***** Extracted material

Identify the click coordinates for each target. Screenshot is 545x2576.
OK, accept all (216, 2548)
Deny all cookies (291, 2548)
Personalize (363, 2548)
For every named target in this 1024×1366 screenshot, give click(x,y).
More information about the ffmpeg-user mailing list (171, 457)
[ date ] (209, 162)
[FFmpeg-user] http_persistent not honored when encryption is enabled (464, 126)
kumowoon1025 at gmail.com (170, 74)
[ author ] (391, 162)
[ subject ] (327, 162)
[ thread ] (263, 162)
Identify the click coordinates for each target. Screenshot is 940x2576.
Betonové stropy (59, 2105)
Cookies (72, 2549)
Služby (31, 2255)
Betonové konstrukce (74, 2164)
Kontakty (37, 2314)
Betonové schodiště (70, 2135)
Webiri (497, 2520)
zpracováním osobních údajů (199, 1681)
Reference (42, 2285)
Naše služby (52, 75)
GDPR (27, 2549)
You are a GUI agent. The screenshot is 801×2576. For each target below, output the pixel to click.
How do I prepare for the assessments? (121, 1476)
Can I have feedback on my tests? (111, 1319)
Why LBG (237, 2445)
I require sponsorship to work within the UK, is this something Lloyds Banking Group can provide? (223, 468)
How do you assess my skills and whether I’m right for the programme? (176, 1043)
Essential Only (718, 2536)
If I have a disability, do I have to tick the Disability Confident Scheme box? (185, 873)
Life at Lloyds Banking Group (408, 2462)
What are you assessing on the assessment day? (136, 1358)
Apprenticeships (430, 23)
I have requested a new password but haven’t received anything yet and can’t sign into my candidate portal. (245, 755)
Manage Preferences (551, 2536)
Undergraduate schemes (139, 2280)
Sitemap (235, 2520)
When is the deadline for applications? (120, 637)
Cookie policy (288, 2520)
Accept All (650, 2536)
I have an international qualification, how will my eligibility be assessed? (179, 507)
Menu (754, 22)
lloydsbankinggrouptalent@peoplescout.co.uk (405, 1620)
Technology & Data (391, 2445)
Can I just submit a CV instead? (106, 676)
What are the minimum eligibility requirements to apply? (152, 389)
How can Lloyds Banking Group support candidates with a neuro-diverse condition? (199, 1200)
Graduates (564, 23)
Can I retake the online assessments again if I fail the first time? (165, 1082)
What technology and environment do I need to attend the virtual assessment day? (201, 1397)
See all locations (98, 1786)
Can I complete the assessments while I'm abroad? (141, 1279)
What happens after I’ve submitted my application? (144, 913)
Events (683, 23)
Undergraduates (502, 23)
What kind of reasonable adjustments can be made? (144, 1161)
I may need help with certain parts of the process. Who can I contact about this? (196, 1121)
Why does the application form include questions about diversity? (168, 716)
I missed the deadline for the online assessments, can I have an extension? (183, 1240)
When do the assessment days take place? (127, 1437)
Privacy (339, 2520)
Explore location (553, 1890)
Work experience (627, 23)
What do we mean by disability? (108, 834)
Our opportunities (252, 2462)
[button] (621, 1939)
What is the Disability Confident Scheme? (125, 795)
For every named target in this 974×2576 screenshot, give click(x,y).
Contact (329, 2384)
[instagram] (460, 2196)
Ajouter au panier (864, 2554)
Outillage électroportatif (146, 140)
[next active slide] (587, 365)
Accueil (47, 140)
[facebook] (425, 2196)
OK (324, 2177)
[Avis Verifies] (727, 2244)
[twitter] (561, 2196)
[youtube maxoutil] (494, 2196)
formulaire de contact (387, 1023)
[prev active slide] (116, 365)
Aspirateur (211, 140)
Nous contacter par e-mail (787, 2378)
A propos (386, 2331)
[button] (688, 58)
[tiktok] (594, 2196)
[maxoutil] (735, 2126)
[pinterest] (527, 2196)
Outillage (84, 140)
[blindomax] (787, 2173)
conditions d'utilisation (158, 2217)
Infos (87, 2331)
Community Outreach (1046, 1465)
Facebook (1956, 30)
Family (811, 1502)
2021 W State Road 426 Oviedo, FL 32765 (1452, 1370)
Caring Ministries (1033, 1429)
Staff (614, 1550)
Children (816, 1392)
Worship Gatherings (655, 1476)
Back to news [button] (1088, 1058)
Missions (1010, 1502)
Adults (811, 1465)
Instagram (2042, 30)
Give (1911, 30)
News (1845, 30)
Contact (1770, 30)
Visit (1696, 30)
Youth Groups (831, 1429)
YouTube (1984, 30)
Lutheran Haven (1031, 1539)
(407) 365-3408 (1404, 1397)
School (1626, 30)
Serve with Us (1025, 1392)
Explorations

**********

Extract all of the data shown above and repeat it verbatim.

## Exercise response
Identify the click coordinates for each target. Screenshot is 545x2576.
OK, accept all (216, 2548)
Deny all cookies (291, 2548)
Personalize (363, 2548)
For every named target in this 1024×1366 screenshot, give click(x,y).
More information about the ffmpeg-user mailing list (171, 457)
[ date ] (209, 162)
[FFmpeg-user] http_persistent not honored when encryption is enabled (464, 126)
kumowoon1025 at gmail.com (170, 74)
[ author ] (391, 162)
[ subject ] (327, 162)
[ thread ] (263, 162)
Identify the click coordinates for each target. Screenshot is 940x2576.
Betonové stropy (59, 2105)
Cookies (72, 2549)
Služby (31, 2255)
Betonové konstrukce (74, 2164)
Kontakty (37, 2314)
Betonové schodiště (70, 2135)
Webiri (497, 2520)
zpracováním osobních údajů (199, 1681)
Reference (42, 2285)
Naše služby (52, 75)
GDPR (27, 2549)
You are a GUI agent. The screenshot is 801×2576. For each target below, output the pixel to click.
How do I prepare for the assessments? (121, 1476)
Can I have feedback on my tests? (111, 1319)
Why LBG (237, 2445)
I require sponsorship to work within the UK, is this something Lloyds Banking Group can provide? (223, 468)
How do you assess my skills and whether I’m right for the programme? (176, 1043)
Essential Only (718, 2536)
If I have a disability, do I have to tick the Disability Confident Scheme box? (185, 873)
Life at Lloyds Banking Group (408, 2462)
What are you assessing on the assessment day? (136, 1358)
Apprenticeships (430, 23)
I have requested a new password but haven’t received anything yet and can’t sign into my candidate portal. (245, 755)
Manage Preferences (551, 2536)
Undergraduate schemes (139, 2280)
Sitemap (235, 2520)
When is the deadline for applications? (120, 637)
Cookie policy (288, 2520)
Accept All (650, 2536)
I have an international qualification, how will my eligibility be assessed? (179, 507)
Menu (754, 22)
lloydsbankinggrouptalent@peoplescout.co.uk (405, 1620)
Technology & Data (391, 2445)
Can I just submit a CV instead? (106, 676)
What are the minimum eligibility requirements to apply? (152, 389)
How can Lloyds Banking Group support candidates with a neuro-diverse condition? (199, 1200)
Graduates (564, 23)
Can I retake the online assessments again if I fail the first time? (165, 1082)
What technology and environment do I need to attend the virtual assessment day? (201, 1397)
See all locations (98, 1786)
Can I complete the assessments while I'm abroad? (141, 1279)
What happens after I’ve submitted my application? (144, 913)
Events (683, 23)
Undergraduates (502, 23)
What kind of reasonable adjustments can be made? (144, 1161)
I may need help with certain parts of the process. Who can I contact about this? (196, 1121)
Why does the application form include questions about diversity? (168, 716)
I missed the deadline for the online assessments, can I have an extension? (183, 1240)
When do the assessment days take place? (127, 1437)
Privacy (339, 2520)
Explore location (553, 1890)
Work experience (627, 23)
What do we mean by disability? (108, 834)
Our opportunities (252, 2462)
[button] (621, 1939)
What is the Disability Confident Scheme? (125, 795)
For every named target in this 974×2576 screenshot, give click(x,y).
Contact (329, 2384)
[instagram] (460, 2196)
Ajouter au panier (864, 2554)
Outillage électroportatif (146, 140)
[next active slide] (587, 365)
Accueil (47, 140)
[facebook] (425, 2196)
OK (324, 2177)
[Avis Verifies] (727, 2244)
[twitter] (561, 2196)
[youtube maxoutil] (494, 2196)
formulaire de contact (387, 1023)
[prev active slide] (116, 365)
Aspirateur (211, 140)
Nous contacter par e-mail (787, 2378)
A propos (386, 2331)
[button] (688, 58)
[tiktok] (594, 2196)
[maxoutil] (735, 2126)
[pinterest] (527, 2196)
Outillage (84, 140)
[blindomax] (787, 2173)
conditions d'utilisation (158, 2217)
Infos (87, 2331)
Community Outreach (1046, 1465)
Facebook (1956, 30)
Family (811, 1502)
2021 W State Road 426 Oviedo, FL 32765 (1452, 1370)
Caring Ministries (1033, 1429)
Staff (614, 1550)
Children (816, 1392)
Worship Gatherings (655, 1476)
Back to news [button] (1088, 1058)
Missions (1010, 1502)
Adults (811, 1465)
Instagram (2042, 30)
Give (1911, 30)
News (1845, 30)
Contact (1770, 30)
Visit (1696, 30)
Youth Groups (831, 1429)
YouTube (1984, 30)
Lutheran Haven (1031, 1539)
(407) 365-3408 (1404, 1397)
School (1626, 30)
Serve with Us (1025, 1392)
Explorations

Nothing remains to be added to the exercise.